Two Fingerprints: Audible Magic to Integrate with Activated Content
October 5, 2005
By Bill Rosenblatt

Acoustic fingerprinting firm Audible Magic announced on Monday that it will integrate audio watermarking technology from Seattle-based Activated Content into its CopySense Network Appliance, a solution for detecting copyrighted music on P2P networks. The resulting technology will combine two definitions of "fingerprinting" in a single solution.

This is a potentially important development in the area of pre-release piracy prevention, which some insiders believe accounts for the majority of piracy of music (and other types of content) by big-name artists. Pre-release music piracy is not only committed by record label and mastering lab employees, but also by recipients of music before it is publicly released, such as radio stations and music critics.

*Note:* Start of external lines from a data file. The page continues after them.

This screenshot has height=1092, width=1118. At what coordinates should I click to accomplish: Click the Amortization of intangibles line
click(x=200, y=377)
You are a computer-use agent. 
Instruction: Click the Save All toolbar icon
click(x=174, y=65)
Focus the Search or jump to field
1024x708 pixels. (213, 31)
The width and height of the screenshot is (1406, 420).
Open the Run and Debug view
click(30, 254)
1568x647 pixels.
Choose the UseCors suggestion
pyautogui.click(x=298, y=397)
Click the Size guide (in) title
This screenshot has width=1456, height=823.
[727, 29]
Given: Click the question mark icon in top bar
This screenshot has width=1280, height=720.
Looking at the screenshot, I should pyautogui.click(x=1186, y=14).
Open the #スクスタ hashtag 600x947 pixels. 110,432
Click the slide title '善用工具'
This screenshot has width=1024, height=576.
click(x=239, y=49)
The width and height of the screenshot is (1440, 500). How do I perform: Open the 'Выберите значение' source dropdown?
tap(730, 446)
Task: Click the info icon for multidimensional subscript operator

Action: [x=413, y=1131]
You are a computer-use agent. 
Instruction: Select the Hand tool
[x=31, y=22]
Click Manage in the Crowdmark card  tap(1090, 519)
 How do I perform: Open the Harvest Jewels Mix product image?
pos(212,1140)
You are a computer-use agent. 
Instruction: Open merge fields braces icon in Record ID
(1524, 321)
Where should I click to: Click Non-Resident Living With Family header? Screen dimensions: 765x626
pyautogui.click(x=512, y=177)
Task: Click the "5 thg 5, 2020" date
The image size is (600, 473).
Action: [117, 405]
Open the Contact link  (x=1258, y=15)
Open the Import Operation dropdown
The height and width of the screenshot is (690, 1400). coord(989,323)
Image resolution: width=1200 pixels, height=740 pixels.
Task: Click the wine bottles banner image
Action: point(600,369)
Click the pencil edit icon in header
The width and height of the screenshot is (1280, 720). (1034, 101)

Activated Content's ActivatedAudio Watermarking Suite uses audio watermarking technology to aid in distribution of content to those recipients. It inserts the identities of both the content and the recipient into each audio file before distributing it. This technique is often called "fingerprinting" because it "leaves a fingerprint" of the recipient on the content. Activated Content's existing customers include Universal Music and SonyBMG.

Audible Magic is one of several vendors of so-called acoustic fingerprinting technology, others being Philips Labs, Gracenote, and Relatable. Audible Magic has gotten significant traction recently, through deals such as those with iMesh and PlayLouder MSP to incorporate its technology into those companies' file-sharing networks. Audible Magic's meaning of "fingerprinting" refers not to leaving users' fingerprints but to detecting the "fingerprint" of a piece of music. The technology analyzes the actual bits of a music file, computes a "fingerprint" (a number), and compares it with a database of known fingerprints to determine the music's identity.

Despite the confusion in terms and similarity in the two technologies' objectives, they are different and complementary. The advantage of acoustic fingerprinting, a la Audible Magic, is that no changes need to be made in the way content is produced or distributed to use it. The disadvantage is that the only piece of information that acoustic fingerprinting can determine about a file is the music's identity -- with accuracy that is not quite perfect. Watermark-based fingerprinting, on the other hand, can convey other pieces of information (mainly identifiers that serve as indexes into external databases, because watermarks can only carry small amounts of data), but it requires that watermarks be inserted as part of the production process, and audio purists may complain that watermark insertion affects the quality of the audio signal.

The technologies of Audible Magic and Activated Content overlap, but the combination of the two is synergistic. Audible Magic's CopySense can monitor P2P networks for copyrighted material. For files that are not watermarked, it can identify music with "good enough" accuracy; and for watermarked files, it can identify them with complete accuracy as well as identify the people who put them up on the P2P networks. The result of this technology integration will be a potent set of tools that address a music industry problem that is well worth solving.